Segment Start: Listed records

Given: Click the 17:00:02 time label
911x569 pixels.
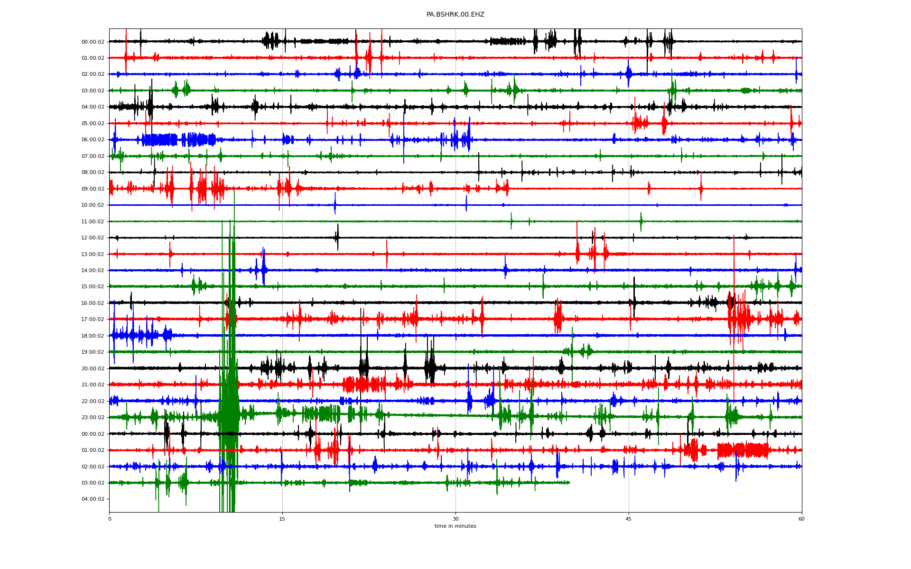Looking at the screenshot, I should pyautogui.click(x=93, y=320).
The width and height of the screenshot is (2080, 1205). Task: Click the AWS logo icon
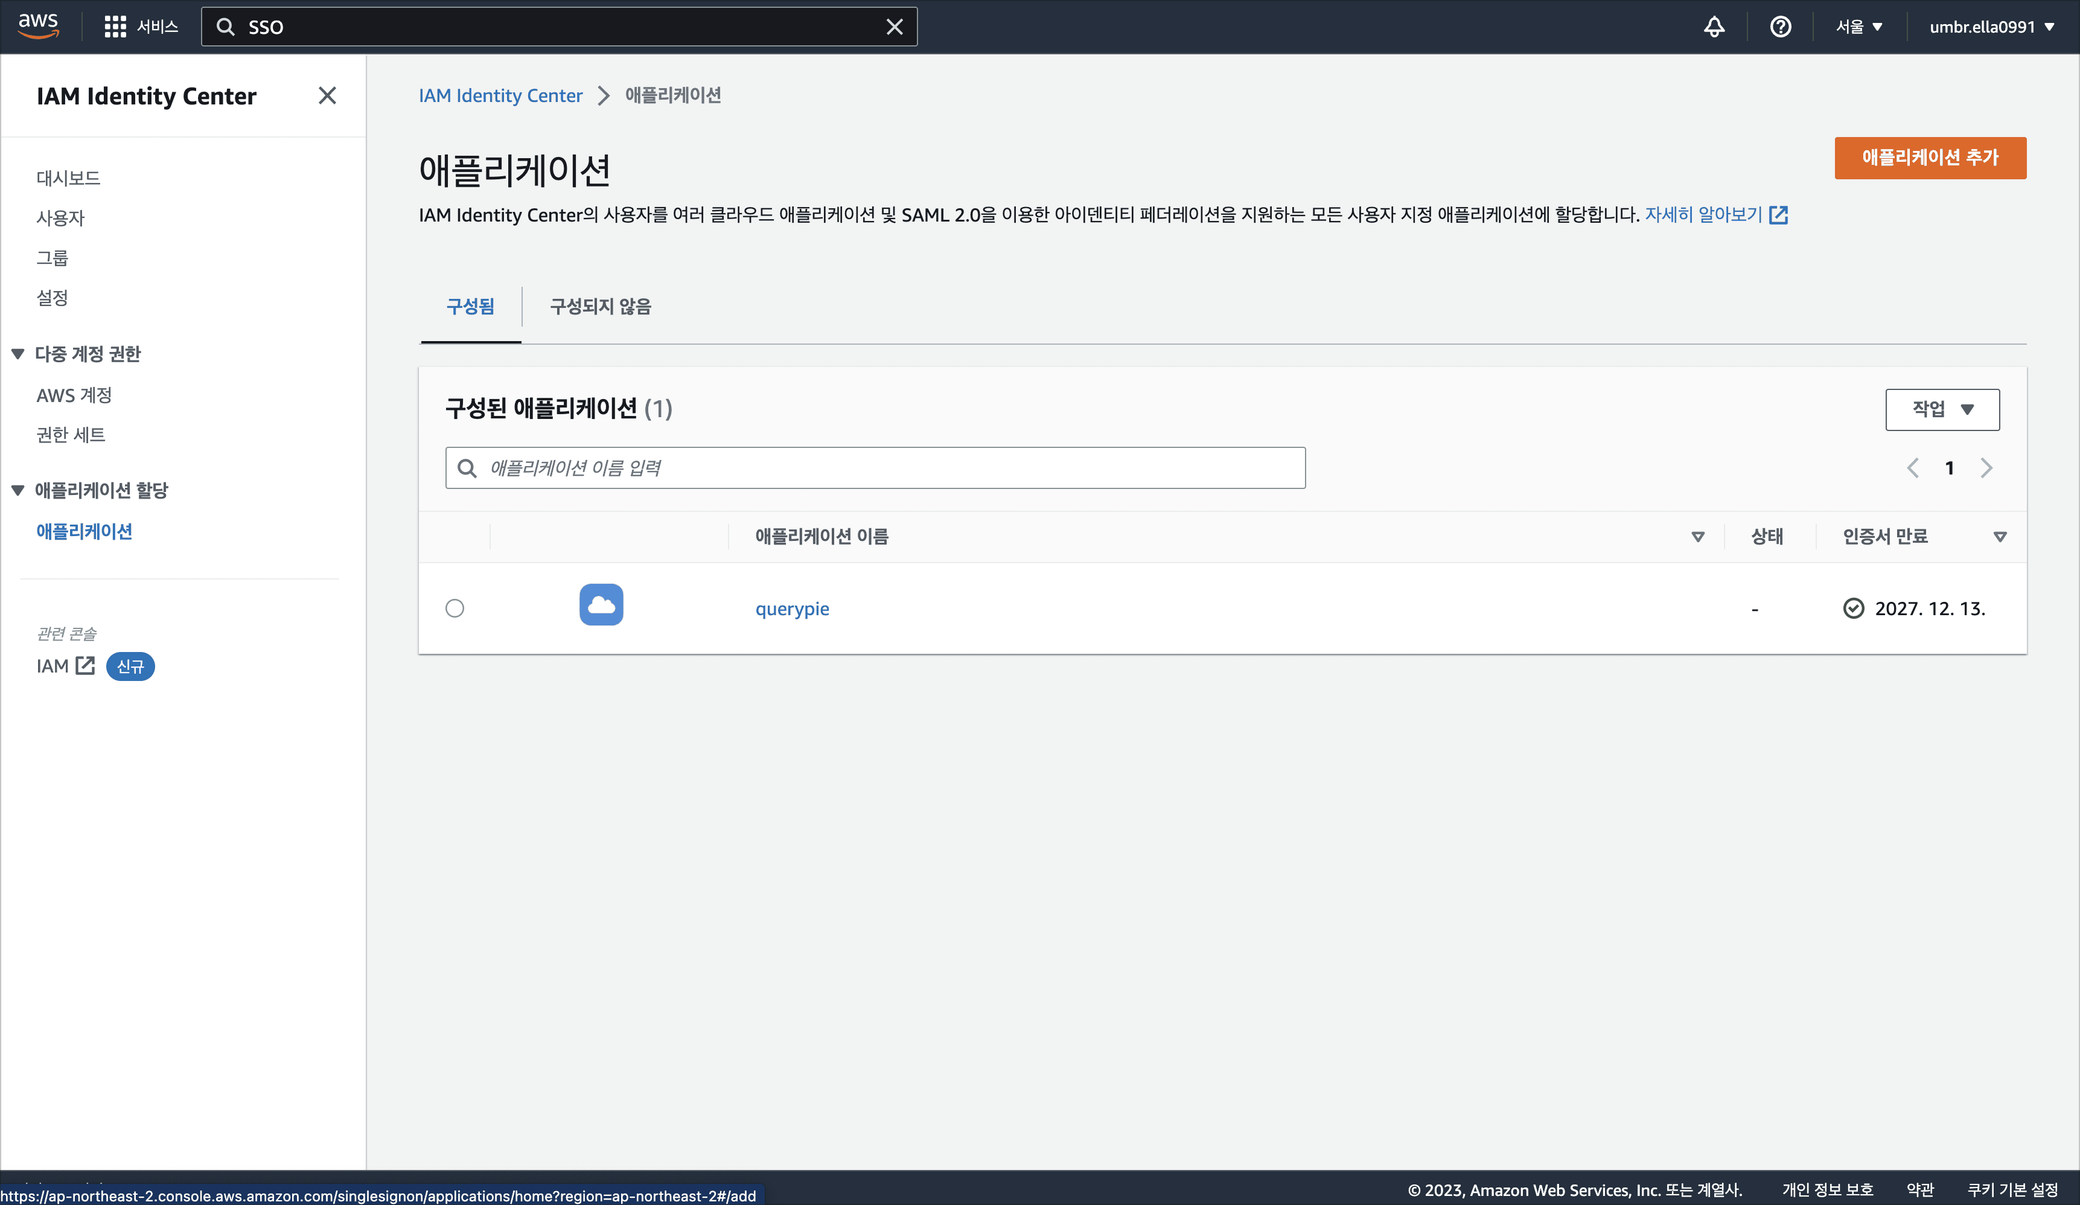coord(37,26)
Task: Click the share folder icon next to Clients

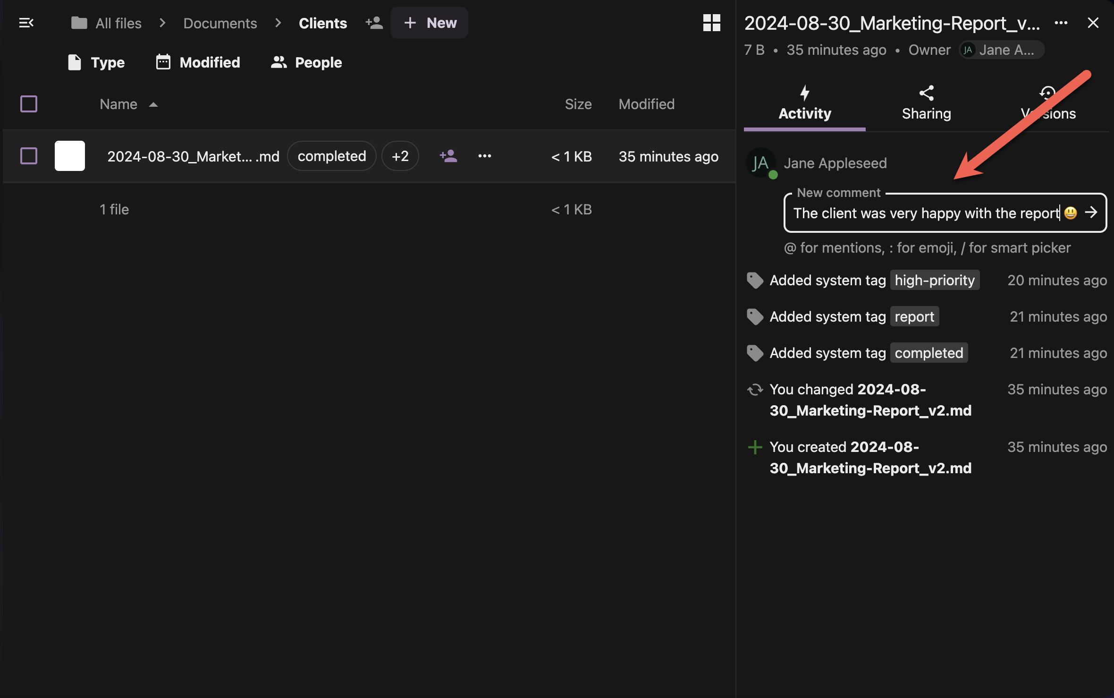Action: 374,23
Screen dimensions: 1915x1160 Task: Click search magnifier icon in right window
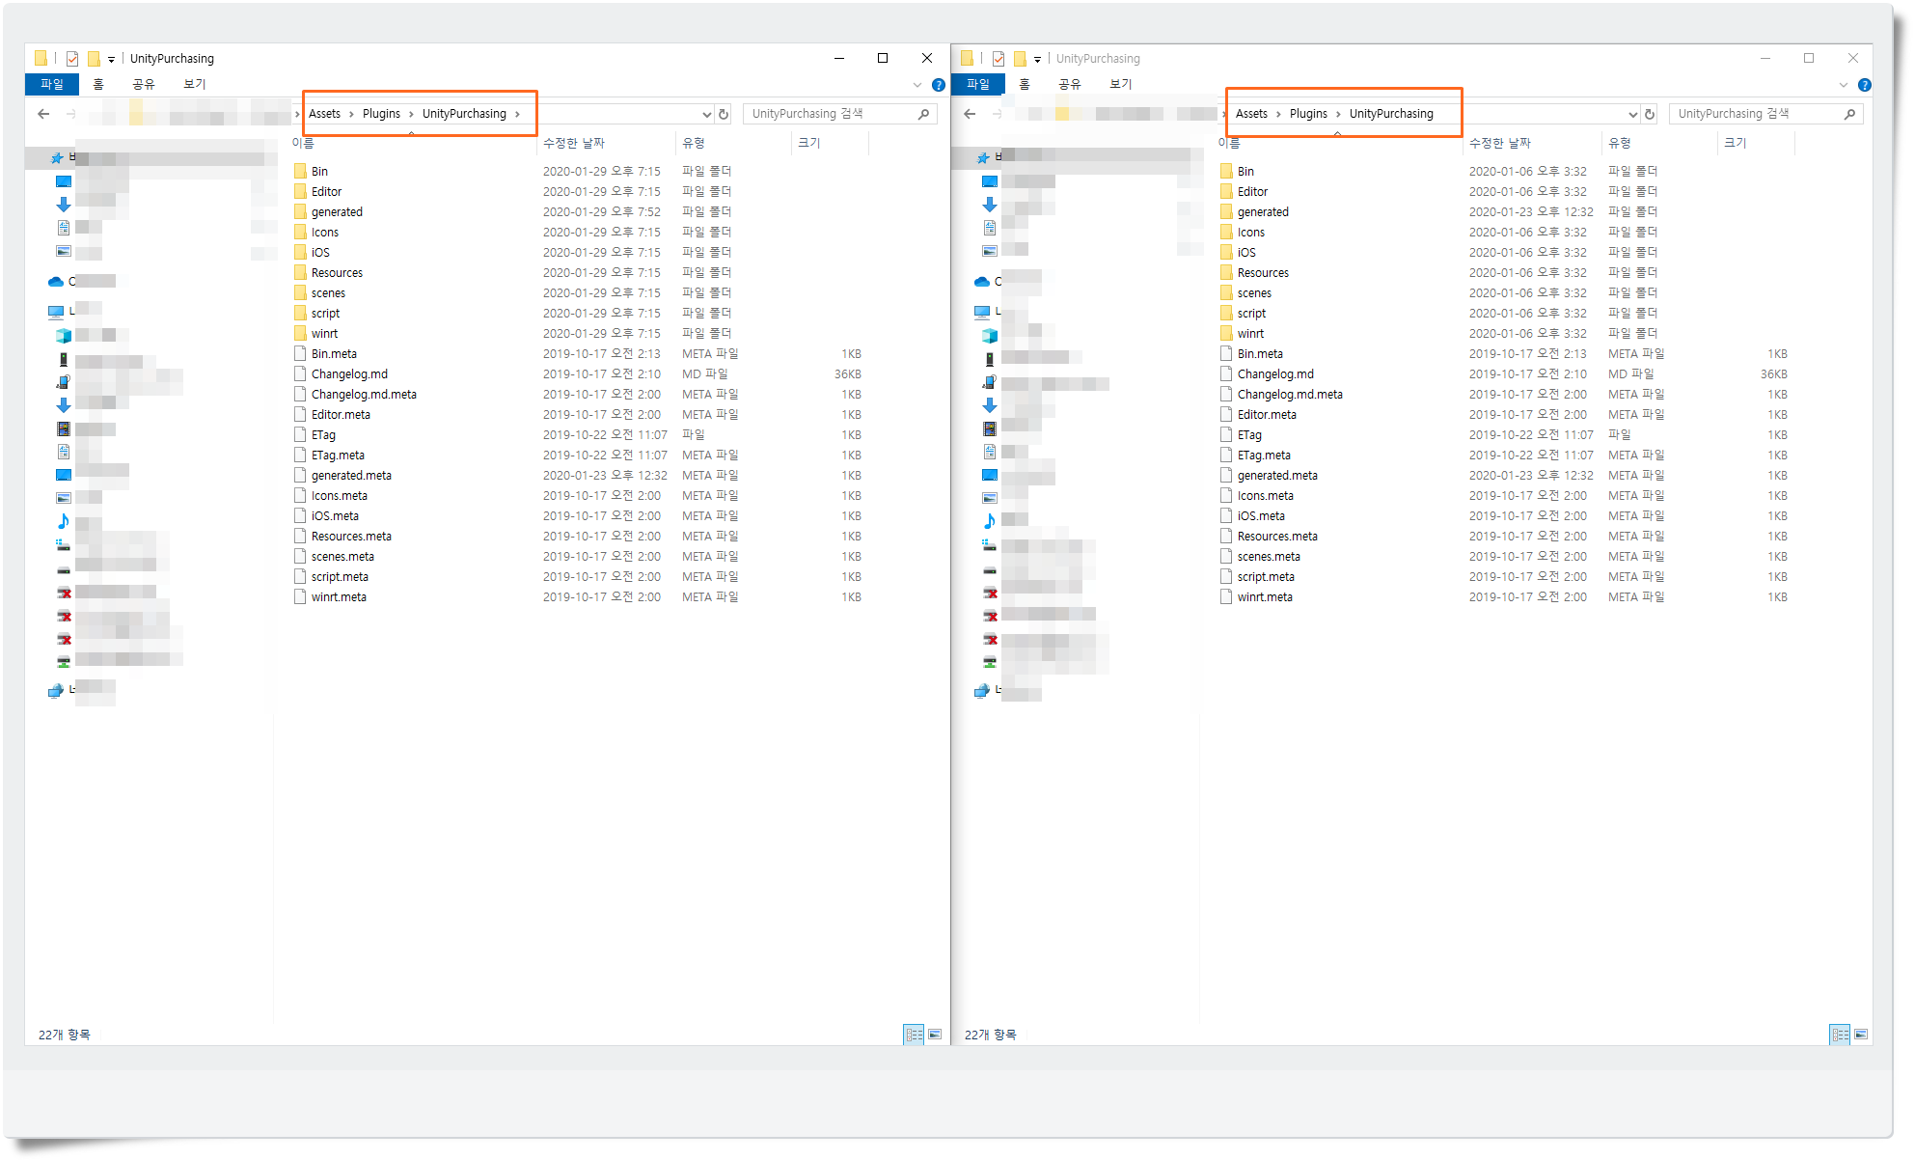[1849, 114]
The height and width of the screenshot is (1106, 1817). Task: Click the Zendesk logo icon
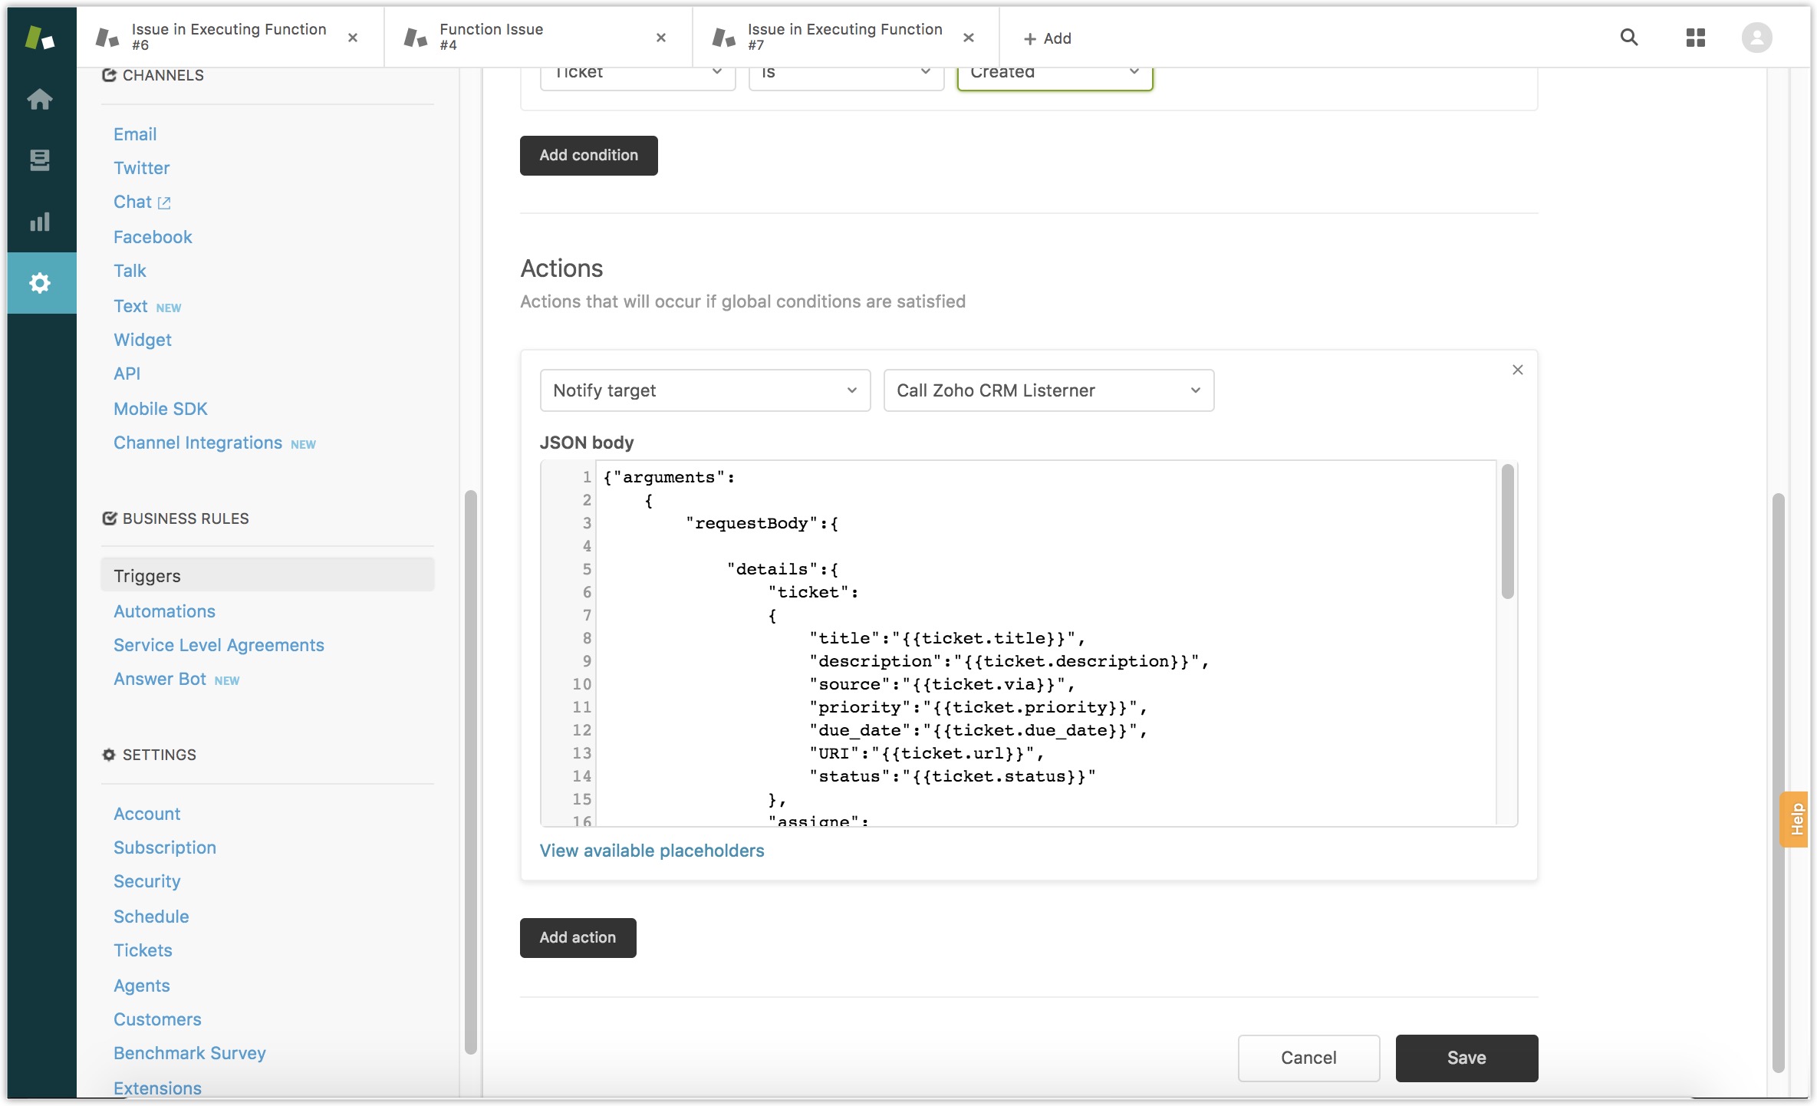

Segment End: Listed records

Work instructions
Copy exactly, please, the lines that run from the line holding "Screen dimensions: 1915x1160" through the closing line of the material above, omitting every picture.

Solution to the exercise
Screen dimensions: 1915x1160 Task: Click search magnifier icon in right window
[1849, 114]
The height and width of the screenshot is (1106, 1817). Task: Click the Zendesk logo icon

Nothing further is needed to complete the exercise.